# Data preparation steps


Amazon Quick Sight's data preparation experience offers eleven powerful step types that enable you to transform your data systematically. Each step serves a specific purpose in the data preparation workflow.

Steps can be configured through an intuitive interface in the **Configuation** pane, with immediate feedback visible in the **Preview** pane. Steps can be combined sequentially to create sophisticated data transformations without requiring SQL expertise.

Each step can receive input from either a physical table or the output of a previous step. Most steps accept a single input, with Append and Join steps being the exceptions–these require exactly two inputs.

## Input


The Input step initiates your data preparation workflow in Quick Sight by allowing you to select and import data from multiple sources for transformation in subsequent steps.

**Input options**
+ **Add Dataset**

  Leverage existing Quick Sight datasets as input sources, building upon data that has already been prepared and optimized by your team.
+ **Add Data Source**

  Connect directly to databases such as Amazon Redshift, Athena, RDS, or other supported sources by selecting specific database objects and providing connection parameters.
+ **Add File Upload**

  Import data directly from local files in formats such as CSV, TSV, Excel, or JSON.

**Configuration**

The Input step requires no configuration. The **Preview** pane displays your imported data along with source information, including connection details, table name, and column metadata.

**Usage notes**
+ Multiple Input steps can exist within a single workflow.
+ You can add Input steps at any point in your workflow.

## Add Calculated Columns


The Add Calculated Columns step enables you to create new columns using row-level expressions that perform calculations on existing columns. You can create new columns using scalar (row-level) functions and operators, and apply row-level calculations that reference existing columns.

**Configuration**

To configure the Add Calculated Columns step, in the **Configuration** pane:

1. Name your new calculated column.

1. Build expressions using the calculation editor, which supports row-level functions and operators (such as [ifelse](ifelse-function.md) and [round](round-function.md)).

1. Save your calculation.

1. Preview the expression results.

1. Add more calculated columns as needed.

**Usage notes**
+ Only scalar (row-level) calculations are supported in this step.
+ In SPICE, calculated columns are materialized and function as standard columns in subsequent steps.

## Change Data Type


Quick Sight simplifies data type management by supporting four abstract data types: `date`, `decimal`, `integer`, and `string`. These abstract types eliminate complexity by automatically mapping various source data types to their Quick Sight equivalents. For instance, `tinyint`, `smallint`, `integer`, and `bigint` are all mapped to `integer`, while `date`, `datetime`, and `timestamp` are mapped to `date`.
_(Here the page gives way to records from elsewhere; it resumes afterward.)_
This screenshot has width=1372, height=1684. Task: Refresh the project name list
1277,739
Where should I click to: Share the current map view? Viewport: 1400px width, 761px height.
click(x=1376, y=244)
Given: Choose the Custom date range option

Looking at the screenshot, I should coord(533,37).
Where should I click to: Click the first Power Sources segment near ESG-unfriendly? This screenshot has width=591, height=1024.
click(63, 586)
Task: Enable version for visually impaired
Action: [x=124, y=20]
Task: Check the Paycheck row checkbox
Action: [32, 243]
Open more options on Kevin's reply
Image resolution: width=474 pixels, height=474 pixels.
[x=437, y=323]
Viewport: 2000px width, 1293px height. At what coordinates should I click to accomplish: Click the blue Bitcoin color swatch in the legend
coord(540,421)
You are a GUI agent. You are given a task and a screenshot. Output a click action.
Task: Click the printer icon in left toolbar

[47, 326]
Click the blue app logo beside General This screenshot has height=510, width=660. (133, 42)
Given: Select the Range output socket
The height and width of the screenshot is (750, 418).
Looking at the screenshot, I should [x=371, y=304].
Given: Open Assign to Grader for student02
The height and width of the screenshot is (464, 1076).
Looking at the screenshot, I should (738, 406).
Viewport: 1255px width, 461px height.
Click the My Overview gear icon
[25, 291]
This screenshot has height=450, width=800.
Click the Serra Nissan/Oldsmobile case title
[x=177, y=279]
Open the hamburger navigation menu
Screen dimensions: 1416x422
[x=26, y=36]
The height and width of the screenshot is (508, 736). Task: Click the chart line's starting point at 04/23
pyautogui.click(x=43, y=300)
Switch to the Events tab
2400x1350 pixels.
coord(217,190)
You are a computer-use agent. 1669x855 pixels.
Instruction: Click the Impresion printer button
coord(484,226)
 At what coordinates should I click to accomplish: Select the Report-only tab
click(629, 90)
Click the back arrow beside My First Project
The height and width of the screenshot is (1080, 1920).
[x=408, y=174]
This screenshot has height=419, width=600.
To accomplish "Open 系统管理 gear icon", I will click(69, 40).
This abstraction means you only need to understand Quick Sight's four data types, as Quick Sight handles all underlying data type conversions and calculations automatically when interacting with different data sources.

**Configuration**

To configure the Change Data Type step, in the **Configuration** pane:

1. Select a column to convert.

1. Choose the target data type (`string`, `integer`, `decimal`, or `date`).

1. For date conversions, specify format settings and preview results based on input formats. See the [supported date formats](supported-data-types-and-values.md) in Quick Sight.

1. Add additional columns to convert as needed.

**Usage notes**
+ Convert multiple columns' data types in a single step for efficiency.
+ When using SPICE, all data type changes are materialized in the imported data.

## Rename Columns


The Rename Columns step enables you to modify column names to be more descriptive, user-friendly, and consistent with your organization's naming conventions.

**Configuration**

To configure the Rename Columns step, in the **Configuration** pane:

1. Select a column to name.

1. Enter a new name for the selected column.

1. Add more columns to rename as needed.

**Usage notes**
+ All column names must be unique within your dataset.

## Select Columns


The Select Columns step enables you to streamline your dataset by including, excluding, and reordering columns. This helps optimize your data structure by removing unnecessary columns and organizing the remaining ones in a logical sequence for analysis.

**Configuration**

To configure the Select Columns step, in the **Configuration** pane:

1. Choose specific columns to include in your output.

1. Select columns in your preferred order to establish sequence.

1. Use **Select All** to include remaining columns in their original order.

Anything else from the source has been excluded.